Some basic stuff on curl rate limiting at https://everything.curl.dev/usingcurl/transfers/rate-limitin...
Thank you kindly for the recommendation! It's much appreciated. I look forward to using that along with --rate to lower the requests themselves, since --limit-rate is for the average speed, not necessarily the max speed.

If you don't mind, I'd like to pick your brain for two other questions. :)

Question 1. Do you know of any sort of commonly used "normal" speed? I have been using --limit-rate 50k. I have the ability to go much faster, but I don't know how fast is too fast. 100k? 500k? 1m? 100g?! 1m is probably too much, but I'm not sure by how much.

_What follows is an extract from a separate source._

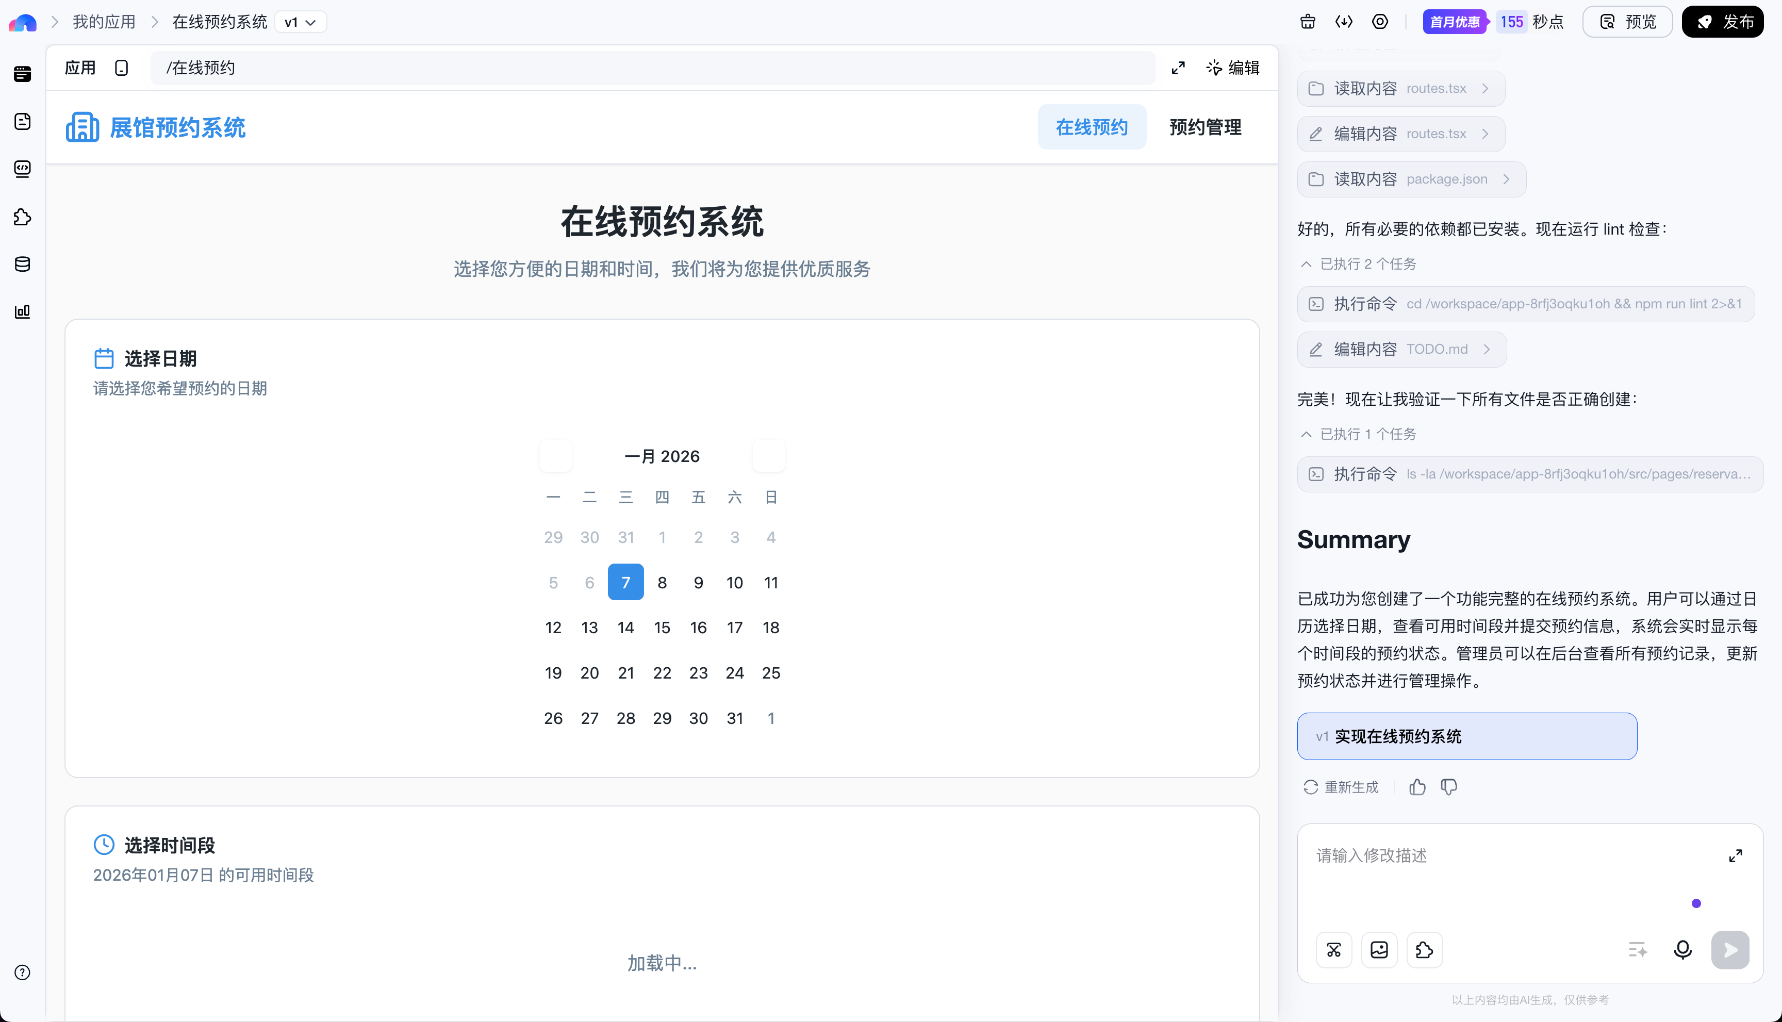This screenshot has height=1022, width=1782.
Task: Expand the app preview to fullscreen
Action: [1178, 67]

I was thinking there might be a way to click around the site with DevTools -> Network and observe how quickly things are moving around, then stay under that threshold, but I don't know if there's a more obvious solution I'm not thinking of.

Question 2. Regarding `robots.txt`, the linked article mentions:

> If a site doesn't specify a crawl-delay in robots.txt, I default to one request every five seconds. If I get 429s, I slow down.

Is the author trying to say: "If `robots.txt` DOES specify a `crawl-delay` or `limit-rate` value, curl and wget will AUTOMATICALLY obey that specified value"?

Or, is it simply: "I MANUALLY check foo.bar/robots.txt and MANUALLY configure `crawl-delay` and/or `limit-rate` to the specified value. Otherwise, I set it to 5 (or higher, if I start getting 429'd)"?

I'm guessing the latter, but it'd be sweet if it's the former. It would make sense for an automatic tool to have an automatic configuration.